Tout ça pour dire que l'idée d'une issue positive à cet effondrement induit une sorte d'attente qui pourrait s'avérer extrêmement douloureuse. Car le gros des troupes en est là: tout le monde attend. Résister à cet effondrement, à l'oppression incessante que ce monde exerce sur chacun d'entre nous semble ainsi se limiter à "tenir le coup", c'est à dire à supporter l'impuissance, à étouffer les colères, à calmer les angoisses et gérer les coups de mou, bref, à tenir jusqu'au moment où... le "monde d'après" surgira ! Et cette attente d'un changement est paradoxale, en ce sens qu'elle doit à peu près tout à la paralysie qui naît de la peur du changement dans sa propre vie. Bouger, on voudrait bien, oui...mais c'est risqué ! Eternel dilemme.
Nous voici donc à tourner en rond dans notre impuissance consentie, car quoique nous fassions, quelles que soient nos victoires sur la pesanteur ambiante, vient toujours le moment où il nous faut nous confronter de manière récurrente, à une forme de l'oppression nouvelle. On refait alors le tour de la cage dans laquelle nous nous sommes retrouvés enfermés. Prison technologique car nous voilà livrés à l'œil des caméras de surveillance et aux lecteurs de QR codes, et aliénation mentale, due à un déferlement d'images, de slogans et d'injonctions qui conduisent à la perte de concentration et d'attention, à l'abrutissement progressif et généralisé.
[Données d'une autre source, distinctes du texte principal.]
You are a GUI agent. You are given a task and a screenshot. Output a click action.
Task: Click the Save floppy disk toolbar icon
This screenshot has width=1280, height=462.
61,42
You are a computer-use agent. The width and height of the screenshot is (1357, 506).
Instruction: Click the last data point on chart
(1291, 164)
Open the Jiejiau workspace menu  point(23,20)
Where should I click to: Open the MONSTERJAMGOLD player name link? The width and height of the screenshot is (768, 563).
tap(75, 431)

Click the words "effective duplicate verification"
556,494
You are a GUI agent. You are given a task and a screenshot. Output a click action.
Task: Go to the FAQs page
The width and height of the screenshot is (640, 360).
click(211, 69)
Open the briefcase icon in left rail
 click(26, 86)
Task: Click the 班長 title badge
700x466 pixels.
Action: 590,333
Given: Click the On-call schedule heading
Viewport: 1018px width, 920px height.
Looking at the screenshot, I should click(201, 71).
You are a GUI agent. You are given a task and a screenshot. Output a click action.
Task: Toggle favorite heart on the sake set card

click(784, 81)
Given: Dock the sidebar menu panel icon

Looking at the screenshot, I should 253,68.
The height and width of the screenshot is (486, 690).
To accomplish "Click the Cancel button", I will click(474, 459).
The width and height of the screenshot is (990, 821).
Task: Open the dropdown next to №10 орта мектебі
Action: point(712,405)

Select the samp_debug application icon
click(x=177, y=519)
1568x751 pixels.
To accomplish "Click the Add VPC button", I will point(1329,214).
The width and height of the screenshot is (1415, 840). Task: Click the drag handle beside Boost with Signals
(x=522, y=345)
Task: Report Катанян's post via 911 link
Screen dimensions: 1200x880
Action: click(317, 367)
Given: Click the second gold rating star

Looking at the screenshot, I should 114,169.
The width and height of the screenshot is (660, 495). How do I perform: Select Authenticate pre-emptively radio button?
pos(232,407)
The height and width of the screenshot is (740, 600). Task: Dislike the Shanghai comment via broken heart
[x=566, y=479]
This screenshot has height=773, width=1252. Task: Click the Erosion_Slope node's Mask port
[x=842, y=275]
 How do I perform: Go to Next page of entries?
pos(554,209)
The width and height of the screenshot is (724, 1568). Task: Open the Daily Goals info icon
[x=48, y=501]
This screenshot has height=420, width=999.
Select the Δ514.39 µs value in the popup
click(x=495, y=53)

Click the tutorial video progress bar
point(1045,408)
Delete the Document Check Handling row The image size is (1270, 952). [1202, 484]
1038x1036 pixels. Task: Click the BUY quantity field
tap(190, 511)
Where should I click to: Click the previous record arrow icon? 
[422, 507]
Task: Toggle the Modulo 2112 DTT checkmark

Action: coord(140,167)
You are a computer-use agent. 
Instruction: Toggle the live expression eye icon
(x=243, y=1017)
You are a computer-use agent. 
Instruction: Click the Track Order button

Dans ces conditions, on le comprend, résister consiste évidemment en premier lieu à ne pas perdre la tête, ni le moral, à survivre économiquement, à comprendre ce qui se passe et à faire confiance au temps qui passe. D'autant plus qu'il y a au cœur de chacun d'entre-nous cette dangeureuse et irrationnelle conviction que le temps finira par jouer pour nous, parce que tout ceci est tellement absurde que cela ne peut pas durer éternellement et qu'ainsi, quelque chose DOIT et VA nécessairement arriver. Quoi ? Nul ne le sait. On lit des essais, on écoute les spécialistes auxquels on accorde un pouvoir visionnaire, mais force est de constater que certains voire la plupart se perdent en conjectures, et que ces brillants esprits n'ont pas eux-mêmes la moindre idée de ce qui vient. Pourtant, la certitude subsiste, un peu dingue, que quelque chose va se produire et qu'avec le temps, tout finira par passer: les salauds seront défaits, les guerres s'arrêteront et les mômes de Gaza ne seront plus mis en pièces ou abattus comme du gibier.
Mais vu d'aujourd'hui, le "monde d'après" a vraiment une sale gueule et tout semble réuni pour qu'il devienne encore plus laid. L'effondrement pourrait très bien accoucher du pire s’il n’est pas accompagné d’un véritable projet alternatif crédible et motivant, dont personne n'a encore imaginé les modalités ou le contenu. C'est urgent, car comme l'écrivait Walter Benjamin, « derrière chaque fascisme, il y a une révolution manquée ». J'ai malheureusement bien peur qu'avec les Gilets jaunes, nous ayons raté le coche."